In the opinion of management, all adjustments, consisting of normal
recurring adjustments, which are necessary for a fair presentation of
the results for the interim period have been made.
2. Summary of Significant Accounting Policies
Bad Debts
The Company accounts for bad debts using the allowance method. Accounts
are written off when deemed uncollectable.
Equipment
Equipment is stated at cost less accumulated depreciation. Depreciation
is provided over a useful life of three to seven years using the
straight-line method. Major replacements which extend the useful life
of equipment are capitalized and depreciated over the remaining useful
life.
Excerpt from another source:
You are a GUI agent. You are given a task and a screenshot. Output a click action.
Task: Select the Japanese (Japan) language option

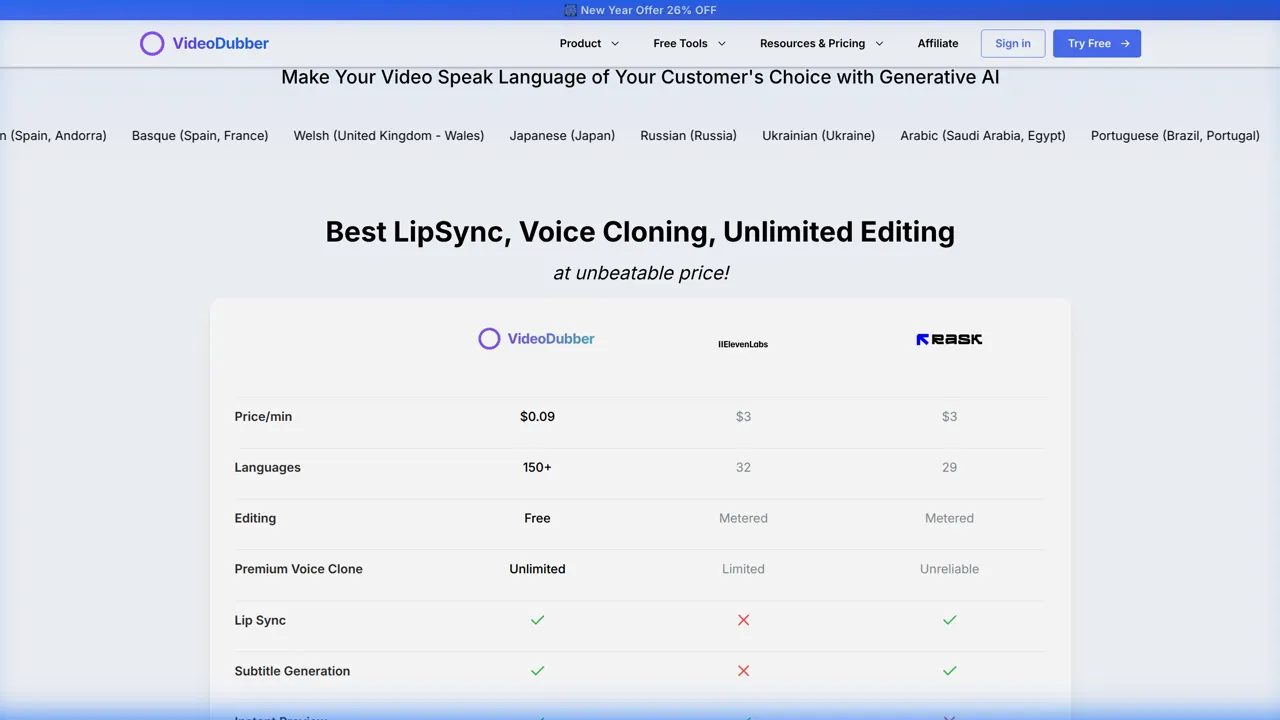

Normal maintenance and repair items are charged to costs and
expenses as incurred.
Cash and Cash Equivalents
For cash flow purposes the Company considers all certificates of
deposit and highly liquid debt instruments purchased with a maturity of
three months or less to be cash equivalents.
Net Loss Per Share
The computation of Net Loss per share of common stock is
computed by dividing Net Loss for the period by the weighted
average number of shares outstanding during the period. In connection
with a merger accounted for as a recapitalization, Net Loss per share
reflects a recapitalization on a retroactive basis. (See Note 3)
Revenue Recognition
Revenue is recognized using the accrual method of accounting.
3. Organization and Business
USA Service Systems, Inc. (formerly known as Princeton Management
Corporation), a shell corporation (the "Company") was incorporated
under the Laws of the State of Colorado in October 1986. Effective
November 17, 1998, the "Company", acquired (the "Acquisition") all of
the issued and outstanding securities of USA Service Systems, Inc., a
Florida operating company ("USA") in consideration for which the
Company issued 3,750,000 shares of "restricted" common stock (post
forward split) to the former USA shareholders. For accounting purposes,
the Acquisition is considered to be a capital transaction accompanied
by a recapitalization. As a result of the Acq uisition, the Company has
adopted the fiscal year end of USA which is August 31.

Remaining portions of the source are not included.